Alhasil, PLN membutuhkan sekitar 440 ribu minyak nabati (Fatty Acid Methyl Esters/FAME) untuk penerapan B20. “Itu untuk 1 September 2018 sampai 1 September 2019,” kata Djoko di Jakarta, Kamis (24/8).
Kebutuhan ini meningkat dibandingkan tahun lalu. Tahun 2017, perusahaan listrik pelat merah ini hanya menyerap minyak nabati 294 ribu kiloliter. Kemudian hingga Juni tahun ini hanya 115 ribu kiloliter.
Menurut Djoko, serapan itu juga tergantung pemasoknya. Selama ini, pemasok bahan bakar minyak untuk PLN adalah PT Pertamina (Persero), PT AKR Corporindo Tbk dan PT Kutilang Paksi Mas (KPM).
Saat ini, PLN juga sebenarnya sudah menggunakan campuran minyak nabati sebesar 30% untuk BBM. Itu karena BBM yang tersedia di pasar B30.
Meski begitu, tidak semua pembangkit PLN bisa menggunakan B20. Khususnya, untuk pembangkit yang awalnya berbahan bakar gas.
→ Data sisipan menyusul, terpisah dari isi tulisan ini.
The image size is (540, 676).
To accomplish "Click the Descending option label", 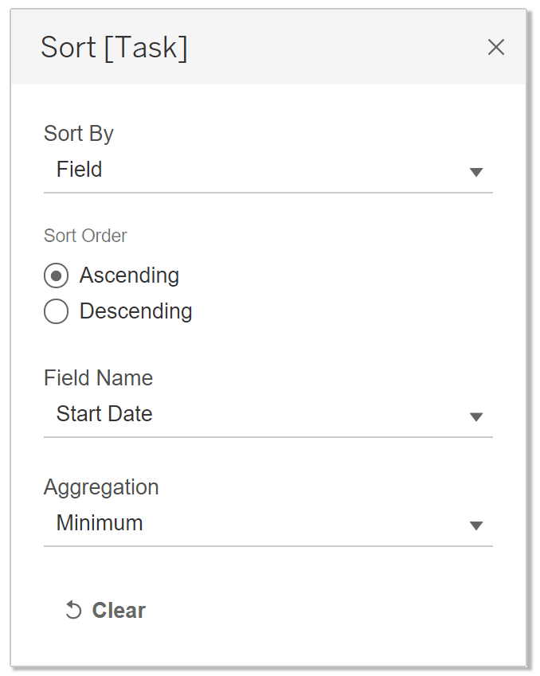I will tap(136, 311).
Pembangkit itu berubah menjadi berbahan bakar minyak setelah kehabisan pasokan gas.
Namun, dengan terbitnya Peraturan Presiden Nomor 66 tahun 2018, semua pemasok sudah harus siap menyediakan B20, meskipun secara persentase penggunaan minyak nabatinya turun. “Nanti 1 September B20. Sebenarnya secara persentase turun, tapi harus ada di seluruh Indonesia. September kan sudah pasti, sudah ada denda,” ujar dia.
Direktur Jenderal Minyak dan Gas Bumi (Migas) Kementerian ESDM Djoko Siswanto mengatakan sanksi itu dikenakan ke pemasok minyak nabati dan penyalur bahan bakar yang sudah dicampur BBN 20%. Denda itu pun bervariasi, mulai dari membayar sejumlah uang hingga pencabutan izin usaha.
Jadi, perusahaan akan dikenakan sanksi Rp 6.000 per liter. Kemudian diberi peringatan. Jika tiga kali peringatan tetap tidak patuh, akan ada sanksi yang lebih berat. “Kan peringatan dan denda. Kalau masih tidak patuh ya nanti dicabut izinnya," kata Djoko di Jakarta, Kamis (23/8).
(Baca: Pemerintah Kaji Pelonggaran Mandatori B20 untuk Freeport dan PLN)
Saat ini, pemerintah juga mengevaluasi untuk memberi kelonggaran dalam penerapan B20. Pertama untuk alutsista (alat utama sistem pertahanan), beberapa pembangkit milik PT Perusahaan Listrik Negara (PLN) (Persero) dan PT Freeport Indonesia.